Первый спектакль, который я видел, был «Доктор Штокман» с Станиславским в заглавной роли. Это была одна из тех радостей, за которые на все дни остаешься благодарен жизни. И до сих пор я никак не могу соединить в своем представлении образ Станиславского с созданным им образом доктора Штокмана. Станиславский — гигант, с медленными движениями, с медлительной речью. А на сцене был маленький (да, да, маленький, я это ясно видел!), суетливый, сгорбленный старичок с быстрой походкой, со странной манерой держать опущенною вниз правую руку с вытянутыми двумя пальцами. Это был человек, существовавший совершенно отдельно от Станиславского. Юродивая улыбка про себя, очки на очень близоруких глазах, — о, он ничего не видит кругом, видит только решающую перед его глазами правду! Умница и в то же время ребенок, наивный чудак, постоянно вызывающий улыбку. На народном собрании он говорит боевую свою речь, — и вдруг такая вставка:
— В домах, где не подметают ежедневно полов, — Катерина, моя жена, уверяет даже, что их нужно ежедневно мыть, но это уже вещь спорная, — в таких домах люди в два-три года теряют способность нравственно мыслить и действовать!
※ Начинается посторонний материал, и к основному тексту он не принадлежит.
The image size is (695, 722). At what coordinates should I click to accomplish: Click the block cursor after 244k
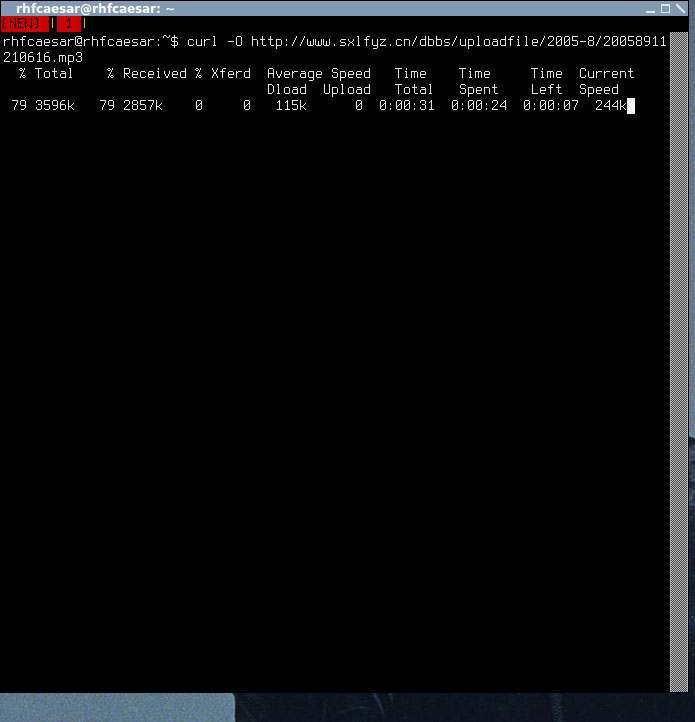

Доктор Штокман сделал открытие, что минеральные воды, которые составляют богатство города, загрязнены бактериями и что все предприятие нуждается в коренной перестройке. Но это грозит совершенно подорвать интересы акционеров и всего города вообще. Доктор Штокман собирается опубликовать свое открытие. Этим решением он объявляет прямую войну «сплоченному большинству» городских собственников и акционеров. Жена его в ужасе, она указывает ему на мальчиков-сыновей:
— Что будет с ними? Что ты хочешь сделать?
И он коротко, решительно отрубает:
— Я хочу сохранить за собой право смотреть моим мальчикам прямо в глаза!..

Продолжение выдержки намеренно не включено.